An image showing that fatty acid-lignin hybrid nanocapsules show exceptionally good performance as shape-stabilized phase change materials for thermal energy storage applications[1]

Source: © 2020 Mika H Sipponen et al/Elsevier

Fatty acid–lignin hybrid nanocapsules show exceptionally good performance as shape-stabilised phase change materials for thermal energy storage applications

For small temperature differences there’s usually not much hope of extracting energy through a heat engine or transporting it. ‘What is nice with phase change materials is they can be tailored for low-grade heat,’ says Mika Sipponen, an assistant professor at Stockholm University who worked on the project during his postdoctoral project at Aalto University with Monika Österberg.

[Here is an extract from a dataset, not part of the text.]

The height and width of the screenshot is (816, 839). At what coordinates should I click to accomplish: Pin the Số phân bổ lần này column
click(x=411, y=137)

Removed as waste from wood pulp in paper production, lignin is mostly burned as a cheap fuel. However, mounting interest in zero waste economies has prompted research into making better use of lignin, and this interest increased when it emerged that lignin could form nanostructures. Consequently, Sipponen and Österberg and colleagues looked at the structures that formed when they mixed fatty acids with lignin. The fatty acids the researchers focused on, like lignin, are also cheap industrial byproducts.

An image showing the one-pot method and a proposed formation mechanism of hybrid lignin-fatty acid nanocapsules

Source: © 2020 Mika H Sipponen et al/Elsevier

One-pot production process for the lignin–fatty acid nanocapsules

Characterisation by atomic force microscopy and transmission electron microscopy suggested that nanocapsules of fatty acid formed in lignin. The researchers then probed the electron density of the structures with small-angle x-ray scattering measurements using the synchrotron at Diamond Light Source to confirm their understanding of the structures and formation mechanism. ‘They both dislike the water,’ says Österberg, explaining how the hybrid materials form through directed self-assembly colloidal synthesis by just mixing solutions of fatty acid and lignin with water.

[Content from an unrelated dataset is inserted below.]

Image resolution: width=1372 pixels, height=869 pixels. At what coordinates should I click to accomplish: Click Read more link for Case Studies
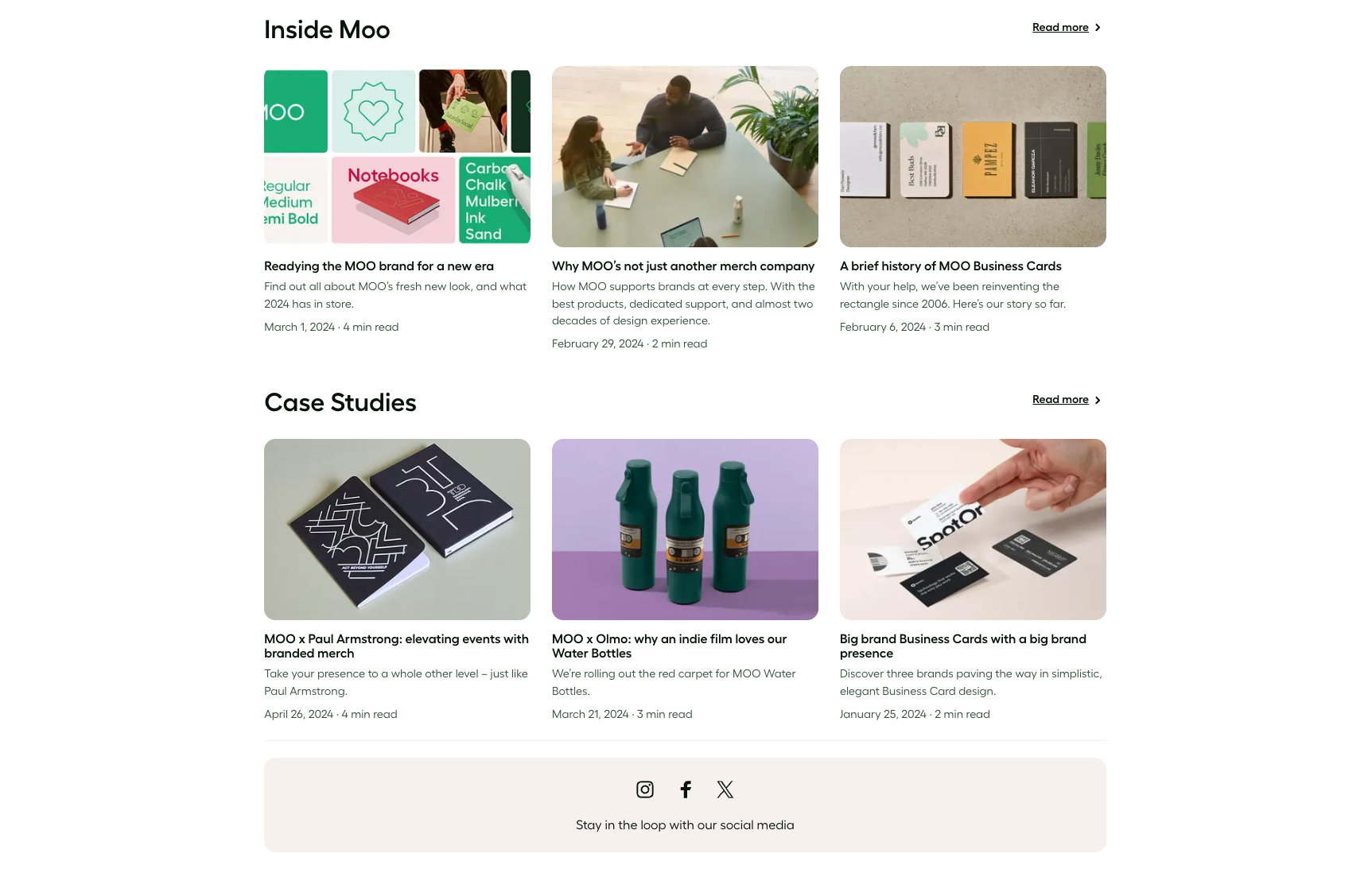(x=1060, y=400)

As well as providing support structures, enthalpy measurements highlighted the benefits of lignin nano-encapsulation on the phase change behaviour of the fatty acids. Lauric acid, in particular, changes phase over the same narrow range – solidifying and melting around 39°C and 46°C, respectively – for 290 cycles in dry lignin nanocapsules and might be useful in panels integrated into building walls. As wet capsules that could be pumped through a heating system, they are stable for 25 cycles.

Kasper Moth-Poulson at Chalmers University of Technology in Sweden has also highlighted the merits of PCMs for indoor temperature regulation, and the challenge of producing them in an affordable way from renewable sources. ‘Österberg, Sipponen and co-workers show elegantly that plant derived lignin can be used as nanoscale confinement agents to produce functional PCM materials in a single-step synthetic procedure.’